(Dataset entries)
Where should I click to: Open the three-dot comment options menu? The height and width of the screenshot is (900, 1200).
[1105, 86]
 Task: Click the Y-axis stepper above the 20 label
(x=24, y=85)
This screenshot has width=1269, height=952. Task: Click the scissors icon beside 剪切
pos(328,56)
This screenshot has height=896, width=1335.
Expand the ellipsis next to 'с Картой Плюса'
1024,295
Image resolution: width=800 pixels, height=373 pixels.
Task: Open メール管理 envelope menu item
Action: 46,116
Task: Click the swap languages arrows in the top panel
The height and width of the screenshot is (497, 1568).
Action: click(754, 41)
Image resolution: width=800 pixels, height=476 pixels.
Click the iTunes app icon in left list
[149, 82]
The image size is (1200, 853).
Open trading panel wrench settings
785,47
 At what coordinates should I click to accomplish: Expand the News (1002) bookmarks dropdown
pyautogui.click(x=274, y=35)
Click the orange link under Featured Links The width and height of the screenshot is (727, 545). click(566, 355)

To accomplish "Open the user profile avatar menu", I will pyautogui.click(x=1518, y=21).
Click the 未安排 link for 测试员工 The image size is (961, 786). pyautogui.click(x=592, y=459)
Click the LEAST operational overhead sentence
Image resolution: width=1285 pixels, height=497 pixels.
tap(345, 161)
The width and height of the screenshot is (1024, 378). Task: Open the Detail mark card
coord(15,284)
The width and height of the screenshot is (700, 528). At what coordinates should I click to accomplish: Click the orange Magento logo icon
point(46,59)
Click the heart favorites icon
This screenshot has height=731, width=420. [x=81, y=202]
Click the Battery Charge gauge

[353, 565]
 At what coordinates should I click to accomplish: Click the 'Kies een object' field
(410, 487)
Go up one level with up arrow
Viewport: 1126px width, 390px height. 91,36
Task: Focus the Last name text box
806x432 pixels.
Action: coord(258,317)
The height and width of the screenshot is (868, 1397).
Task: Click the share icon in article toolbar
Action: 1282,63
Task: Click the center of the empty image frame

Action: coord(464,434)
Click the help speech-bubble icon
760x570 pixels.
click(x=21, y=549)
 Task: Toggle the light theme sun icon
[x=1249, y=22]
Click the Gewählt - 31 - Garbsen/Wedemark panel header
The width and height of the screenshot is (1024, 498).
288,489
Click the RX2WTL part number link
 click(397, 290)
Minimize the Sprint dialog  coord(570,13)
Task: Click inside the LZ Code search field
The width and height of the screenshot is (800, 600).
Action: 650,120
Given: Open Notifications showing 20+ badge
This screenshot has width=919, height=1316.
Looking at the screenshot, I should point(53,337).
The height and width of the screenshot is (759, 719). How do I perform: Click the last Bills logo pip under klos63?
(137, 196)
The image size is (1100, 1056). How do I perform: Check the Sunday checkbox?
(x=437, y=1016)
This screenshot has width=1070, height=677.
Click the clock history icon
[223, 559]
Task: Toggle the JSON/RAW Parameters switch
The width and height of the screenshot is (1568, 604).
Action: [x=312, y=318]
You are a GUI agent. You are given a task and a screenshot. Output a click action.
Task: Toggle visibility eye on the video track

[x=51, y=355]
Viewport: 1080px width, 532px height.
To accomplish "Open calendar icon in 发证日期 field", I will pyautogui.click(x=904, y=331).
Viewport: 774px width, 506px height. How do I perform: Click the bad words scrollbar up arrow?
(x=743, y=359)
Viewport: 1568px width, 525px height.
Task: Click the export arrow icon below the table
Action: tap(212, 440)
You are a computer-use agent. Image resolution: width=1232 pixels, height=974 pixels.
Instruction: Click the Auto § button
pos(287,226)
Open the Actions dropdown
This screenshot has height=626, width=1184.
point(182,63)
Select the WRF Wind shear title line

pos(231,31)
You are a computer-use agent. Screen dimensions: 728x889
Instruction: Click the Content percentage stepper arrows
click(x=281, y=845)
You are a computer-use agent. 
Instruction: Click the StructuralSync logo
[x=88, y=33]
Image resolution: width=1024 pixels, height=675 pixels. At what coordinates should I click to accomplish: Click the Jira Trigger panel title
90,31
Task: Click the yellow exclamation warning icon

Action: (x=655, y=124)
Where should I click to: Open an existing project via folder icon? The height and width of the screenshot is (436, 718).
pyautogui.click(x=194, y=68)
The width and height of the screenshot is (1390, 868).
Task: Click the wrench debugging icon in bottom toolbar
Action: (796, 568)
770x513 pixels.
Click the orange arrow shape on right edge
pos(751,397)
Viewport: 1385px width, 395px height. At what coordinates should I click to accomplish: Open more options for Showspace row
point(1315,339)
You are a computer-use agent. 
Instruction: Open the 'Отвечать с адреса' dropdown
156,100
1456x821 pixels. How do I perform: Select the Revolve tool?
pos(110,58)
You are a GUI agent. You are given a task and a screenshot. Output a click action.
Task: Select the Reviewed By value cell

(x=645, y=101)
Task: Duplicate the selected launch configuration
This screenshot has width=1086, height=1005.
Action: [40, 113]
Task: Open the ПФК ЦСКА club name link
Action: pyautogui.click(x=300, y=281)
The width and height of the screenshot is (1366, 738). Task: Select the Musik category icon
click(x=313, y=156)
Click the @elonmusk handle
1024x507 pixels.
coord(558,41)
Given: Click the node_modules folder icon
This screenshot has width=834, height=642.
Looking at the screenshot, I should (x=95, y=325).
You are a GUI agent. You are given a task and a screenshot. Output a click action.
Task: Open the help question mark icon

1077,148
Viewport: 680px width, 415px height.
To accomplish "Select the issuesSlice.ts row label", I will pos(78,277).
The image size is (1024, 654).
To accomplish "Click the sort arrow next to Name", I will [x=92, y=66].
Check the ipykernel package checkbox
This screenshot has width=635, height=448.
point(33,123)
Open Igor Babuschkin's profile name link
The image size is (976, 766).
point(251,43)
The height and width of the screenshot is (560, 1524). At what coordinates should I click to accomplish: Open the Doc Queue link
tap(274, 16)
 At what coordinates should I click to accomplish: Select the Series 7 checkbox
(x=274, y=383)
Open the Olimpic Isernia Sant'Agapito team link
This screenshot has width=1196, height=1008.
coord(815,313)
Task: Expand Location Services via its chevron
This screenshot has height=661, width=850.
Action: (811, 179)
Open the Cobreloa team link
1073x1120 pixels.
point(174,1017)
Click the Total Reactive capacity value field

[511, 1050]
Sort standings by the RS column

### Prompt
Word for word, restate all of the entries.

### Written reply
Where should I click to: Open the three-dot comment options menu? The height and width of the screenshot is (900, 1200).
[1105, 86]
 Task: Click the Y-axis stepper above the 20 label
(x=24, y=85)
This screenshot has width=1269, height=952. Task: Click the scissors icon beside 剪切
pos(328,56)
This screenshot has height=896, width=1335.
Expand the ellipsis next to 'с Картой Плюса'
1024,295
Image resolution: width=800 pixels, height=373 pixels.
Task: Open メール管理 envelope menu item
Action: 46,116
Task: Click the swap languages arrows in the top panel
The height and width of the screenshot is (497, 1568).
Action: click(754, 41)
Image resolution: width=800 pixels, height=476 pixels.
Click the iTunes app icon in left list
[149, 82]
The image size is (1200, 853).
Open trading panel wrench settings
785,47
 At what coordinates should I click to accomplish: Expand the News (1002) bookmarks dropdown
pyautogui.click(x=274, y=35)
Click the orange link under Featured Links The width and height of the screenshot is (727, 545). click(566, 355)

To accomplish "Open the user profile avatar menu", I will pyautogui.click(x=1518, y=21).
Click the 未安排 link for 测试员工 The image size is (961, 786). pyautogui.click(x=592, y=459)
Click the LEAST operational overhead sentence
Image resolution: width=1285 pixels, height=497 pixels.
tap(345, 161)
The width and height of the screenshot is (1024, 378). Task: Open the Detail mark card
coord(15,284)
The width and height of the screenshot is (700, 528). At what coordinates should I click to accomplish: Click the orange Magento logo icon
point(46,59)
Click the heart favorites icon
This screenshot has height=731, width=420. [x=81, y=202]
Click the Battery Charge gauge

[353, 565]
 At what coordinates should I click to accomplish: Click the 'Kies een object' field
(410, 487)
Go up one level with up arrow
Viewport: 1126px width, 390px height. 91,36
Task: Focus the Last name text box
806x432 pixels.
Action: coord(258,317)
The height and width of the screenshot is (868, 1397).
Task: Click the share icon in article toolbar
Action: 1282,63
Task: Click the center of the empty image frame

Action: coord(464,434)
Click the help speech-bubble icon
760x570 pixels.
click(x=21, y=549)
 Task: Toggle the light theme sun icon
[x=1249, y=22]
Click the Gewählt - 31 - Garbsen/Wedemark panel header
The width and height of the screenshot is (1024, 498).
288,489
Click the RX2WTL part number link
 click(397, 290)
Minimize the Sprint dialog  coord(570,13)
Task: Click inside the LZ Code search field
The width and height of the screenshot is (800, 600).
Action: 650,120
Given: Open Notifications showing 20+ badge
This screenshot has width=919, height=1316.
Looking at the screenshot, I should point(53,337).
The height and width of the screenshot is (759, 719). How do I perform: Click the last Bills logo pip under klos63?
(137, 196)
The image size is (1100, 1056). How do I perform: Check the Sunday checkbox?
(x=437, y=1016)
This screenshot has width=1070, height=677.
Click the clock history icon
[223, 559]
Task: Toggle the JSON/RAW Parameters switch
The width and height of the screenshot is (1568, 604).
Action: [x=312, y=318]
You are a GUI agent. You are given a task and a screenshot. Output a click action.
Task: Toggle visibility eye on the video track

[x=51, y=355]
Viewport: 1080px width, 532px height.
To accomplish "Open calendar icon in 发证日期 field", I will pyautogui.click(x=904, y=331).
Viewport: 774px width, 506px height. How do I perform: Click the bad words scrollbar up arrow?
(x=743, y=359)
Viewport: 1568px width, 525px height.
Task: Click the export arrow icon below the table
Action: tap(212, 440)
You are a computer-use agent. Image resolution: width=1232 pixels, height=974 pixels.
Instruction: Click the Auto § button
pos(287,226)
Open the Actions dropdown
This screenshot has height=626, width=1184.
point(182,63)
Select the WRF Wind shear title line

pos(231,31)
You are a computer-use agent. Screen dimensions: 728x889
Instruction: Click the Content percentage stepper arrows
click(x=281, y=845)
You are a computer-use agent. 
Instruction: Click the StructuralSync logo
[x=88, y=33]
Image resolution: width=1024 pixels, height=675 pixels. At what coordinates should I click to accomplish: Click the Jira Trigger panel title
90,31
Task: Click the yellow exclamation warning icon

Action: (x=655, y=124)
Where should I click to: Open an existing project via folder icon? The height and width of the screenshot is (436, 718).
pyautogui.click(x=194, y=68)
The width and height of the screenshot is (1390, 868).
Task: Click the wrench debugging icon in bottom toolbar
Action: (796, 568)
770x513 pixels.
Click the orange arrow shape on right edge
pos(751,397)
Viewport: 1385px width, 395px height. At what coordinates should I click to accomplish: Open more options for Showspace row
point(1315,339)
You are a computer-use agent. 
Instruction: Open the 'Отвечать с адреса' dropdown
156,100
1456x821 pixels. How do I perform: Select the Revolve tool?
pos(110,58)
You are a GUI agent. You are given a task and a screenshot. Output a click action.
Task: Select the Reviewed By value cell

(x=645, y=101)
Task: Duplicate the selected launch configuration
This screenshot has width=1086, height=1005.
Action: [40, 113]
Task: Open the ПФК ЦСКА club name link
Action: pyautogui.click(x=300, y=281)
The width and height of the screenshot is (1366, 738). Task: Select the Musik category icon
click(x=313, y=156)
Click the @elonmusk handle
1024x507 pixels.
coord(558,41)
Given: Click the node_modules folder icon
This screenshot has width=834, height=642.
Looking at the screenshot, I should (x=95, y=325).
You are a GUI agent. You are given a task and a screenshot. Output a click action.
Task: Open the help question mark icon

1077,148
Viewport: 680px width, 415px height.
To accomplish "Select the issuesSlice.ts row label", I will pos(78,277).
The image size is (1024, 654).
To accomplish "Click the sort arrow next to Name", I will [x=92, y=66].
Check the ipykernel package checkbox
This screenshot has width=635, height=448.
point(33,123)
Open Igor Babuschkin's profile name link
The image size is (976, 766).
point(251,43)
The height and width of the screenshot is (560, 1524). At what coordinates should I click to accomplish: Open the Doc Queue link
tap(274, 16)
 At what coordinates should I click to accomplish: Select the Series 7 checkbox
(x=274, y=383)
Open the Olimpic Isernia Sant'Agapito team link
This screenshot has width=1196, height=1008.
coord(815,313)
Task: Expand Location Services via its chevron
This screenshot has height=661, width=850.
Action: (811, 179)
Open the Cobreloa team link
1073x1120 pixels.
point(174,1017)
Click the Total Reactive capacity value field

[511, 1050]
Sort standings by the RS column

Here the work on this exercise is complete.